Lorsque j'ouvre les yeux, je suis allongée dans mon lit. Une machine bipe doucement à côté de moi, sans doute pour surveiller mon rythme cardiaque. Je prends le temps de secouer chacun de mes membres pour s'assurer que mon corps m'obéit correctement avant de dégager la petite pince de mon index et de m'assoir.

Je reste ainsi un long moment, la tête dans les mains, à essayer de trouver une issue à tout ce bordel. Je n'ai cependant pas le temps d'y réfléchir plus que ça, puisque la porte s'ouvre sur le roi des Enfers. Je redresse la tête et lui adresse un regard curieux avant de demander :

— Je peux vous aider ?

— Il est temps d'achever ta correction puisque j'ai tenu ma parole.

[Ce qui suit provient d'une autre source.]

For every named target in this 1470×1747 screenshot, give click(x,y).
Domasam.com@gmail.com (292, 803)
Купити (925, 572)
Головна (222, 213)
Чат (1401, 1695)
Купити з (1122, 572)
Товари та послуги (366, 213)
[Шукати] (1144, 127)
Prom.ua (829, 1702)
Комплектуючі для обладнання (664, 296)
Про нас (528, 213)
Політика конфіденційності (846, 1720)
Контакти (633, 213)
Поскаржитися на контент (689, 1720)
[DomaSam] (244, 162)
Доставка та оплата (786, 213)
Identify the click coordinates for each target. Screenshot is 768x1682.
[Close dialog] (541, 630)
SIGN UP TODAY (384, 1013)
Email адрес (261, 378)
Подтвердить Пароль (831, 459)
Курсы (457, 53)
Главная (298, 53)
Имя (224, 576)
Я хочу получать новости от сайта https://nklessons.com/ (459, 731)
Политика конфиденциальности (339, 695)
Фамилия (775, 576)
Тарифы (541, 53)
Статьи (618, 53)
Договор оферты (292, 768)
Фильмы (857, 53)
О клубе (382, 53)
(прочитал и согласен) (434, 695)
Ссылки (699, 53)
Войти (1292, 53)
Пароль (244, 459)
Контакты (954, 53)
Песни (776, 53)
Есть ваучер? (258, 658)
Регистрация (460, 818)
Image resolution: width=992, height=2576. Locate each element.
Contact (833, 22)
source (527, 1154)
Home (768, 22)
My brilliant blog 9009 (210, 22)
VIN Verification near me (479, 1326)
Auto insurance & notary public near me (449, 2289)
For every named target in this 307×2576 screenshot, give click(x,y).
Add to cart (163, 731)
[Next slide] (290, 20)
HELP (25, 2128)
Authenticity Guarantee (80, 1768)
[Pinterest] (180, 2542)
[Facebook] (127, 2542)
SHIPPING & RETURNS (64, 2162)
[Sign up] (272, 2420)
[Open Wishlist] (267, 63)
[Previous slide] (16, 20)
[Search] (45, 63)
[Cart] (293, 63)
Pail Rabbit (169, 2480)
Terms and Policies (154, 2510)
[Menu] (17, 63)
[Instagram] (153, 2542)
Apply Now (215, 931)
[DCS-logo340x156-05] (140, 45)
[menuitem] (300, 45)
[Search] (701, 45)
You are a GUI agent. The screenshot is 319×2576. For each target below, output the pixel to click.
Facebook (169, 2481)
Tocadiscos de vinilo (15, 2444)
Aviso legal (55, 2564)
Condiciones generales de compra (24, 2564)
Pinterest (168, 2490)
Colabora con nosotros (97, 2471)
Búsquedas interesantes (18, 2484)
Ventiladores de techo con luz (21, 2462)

Son ton est toujours aussi froid, comme s'il n'en avait pas réellement envie et qu'il était simplement contraint de le faire, pourtant une lueur malsaine dans ses yeux m'assure du contraire. Je me contente de hocher la tête puisque je n'ai pas voix au chapitre et je me sens bien trop abattue pour avoir le moindre souhait de batailler avec lui. Je me risque tout de même à demander :

— Vous voulez faire ça où ?

Toujours adossé à l'encadrement de la porte et sans un mot, il me fait signe de le suivre. Mes jambes se lèvent et lui emboîtent le pas dans le couloir tandis que mon cœur est lourd. Lourd, mais troublé vu comment ça s'est déroulé la dernière fois. Dire que je n'ai pas pris de plaisir serait un euphémisme, mais la sensation de faire quelque chose d'immoral, de trahir Malo et l'impression que mon corps ne m'appartient plus sont des choses beaucoup trop dérangeantes pour que j'arrive à passer outre.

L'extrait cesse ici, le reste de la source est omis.